=== PASAJE CITADO ===

El impresentable
Hablo/escribo con la impunidad que da la noche demorada del día del censo y el silencio masticado de muchas horas sin querer hablar en caliente de lo que (nos) pasó ayer. No conocí a Kirchner: lo voté y lo iba a volver a votar si se presentaba el año que viene. Me parece que era –con todas las diferencias e incomodidades que uno, que no está en la política, tiene– lo mejor para el país real, el país de las opciones concretas. Así que, con permiso y todo el dolorido respeto, voy a ser incorrecto. Sincero, quiero decir.

=== DATOS PROPORCIONADOS ===

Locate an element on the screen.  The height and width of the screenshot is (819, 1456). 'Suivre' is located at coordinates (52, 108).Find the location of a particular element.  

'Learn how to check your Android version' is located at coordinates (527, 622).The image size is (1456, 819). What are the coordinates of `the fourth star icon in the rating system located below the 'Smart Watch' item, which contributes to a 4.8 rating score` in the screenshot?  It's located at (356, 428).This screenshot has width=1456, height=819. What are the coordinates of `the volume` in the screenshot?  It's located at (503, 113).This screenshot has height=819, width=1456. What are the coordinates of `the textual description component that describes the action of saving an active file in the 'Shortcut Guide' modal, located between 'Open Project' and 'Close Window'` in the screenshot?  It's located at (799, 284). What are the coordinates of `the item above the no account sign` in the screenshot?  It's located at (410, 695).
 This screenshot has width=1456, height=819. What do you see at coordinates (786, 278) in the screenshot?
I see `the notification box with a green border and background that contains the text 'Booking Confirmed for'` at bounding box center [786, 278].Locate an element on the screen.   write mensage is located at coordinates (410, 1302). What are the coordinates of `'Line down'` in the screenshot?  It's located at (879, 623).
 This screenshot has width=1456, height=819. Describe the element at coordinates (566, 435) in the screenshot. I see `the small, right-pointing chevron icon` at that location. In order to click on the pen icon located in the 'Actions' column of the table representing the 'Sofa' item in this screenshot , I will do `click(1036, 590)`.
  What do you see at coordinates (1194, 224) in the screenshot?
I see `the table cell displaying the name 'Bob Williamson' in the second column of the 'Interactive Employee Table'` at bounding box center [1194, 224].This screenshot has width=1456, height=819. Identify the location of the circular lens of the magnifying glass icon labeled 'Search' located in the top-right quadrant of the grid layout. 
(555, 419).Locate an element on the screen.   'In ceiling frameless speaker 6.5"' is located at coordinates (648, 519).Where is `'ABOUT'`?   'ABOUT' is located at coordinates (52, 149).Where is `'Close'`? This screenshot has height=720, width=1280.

===

*TAREAS ESCRITAS*.
**a)** Según el pasaje citado, ¿qué iba a hacer quien escribe si Kirchner se presentaba el año que viene?
**b)** Transcribe del pasaje citado el fragmento que va de "El impresentable" a "Sincero, quiero decir.", ambos incluidos.

*RESPUESTAS DEL EJERCICIO*.
**a)** Iba a volver a votarlo.

**b)**
El impresentable
Hablo/escribo con la impunidad que da la noche demorada del día del censo y el silencio masticado de muchas horas sin querer hablar en caliente de lo que (nos) pasó ayer. No conocí a Kirchner: lo voté y lo iba a volver a votar si se presentaba el año que viene. Me parece que era –con todas las diferencias e incomodidades que uno, que no está en la política, tiene– lo mejor para el país real, el país de las opciones concretas. Así que, con permiso y todo el dolorido respeto, voy a ser incorrecto. Sincero, quiero decir.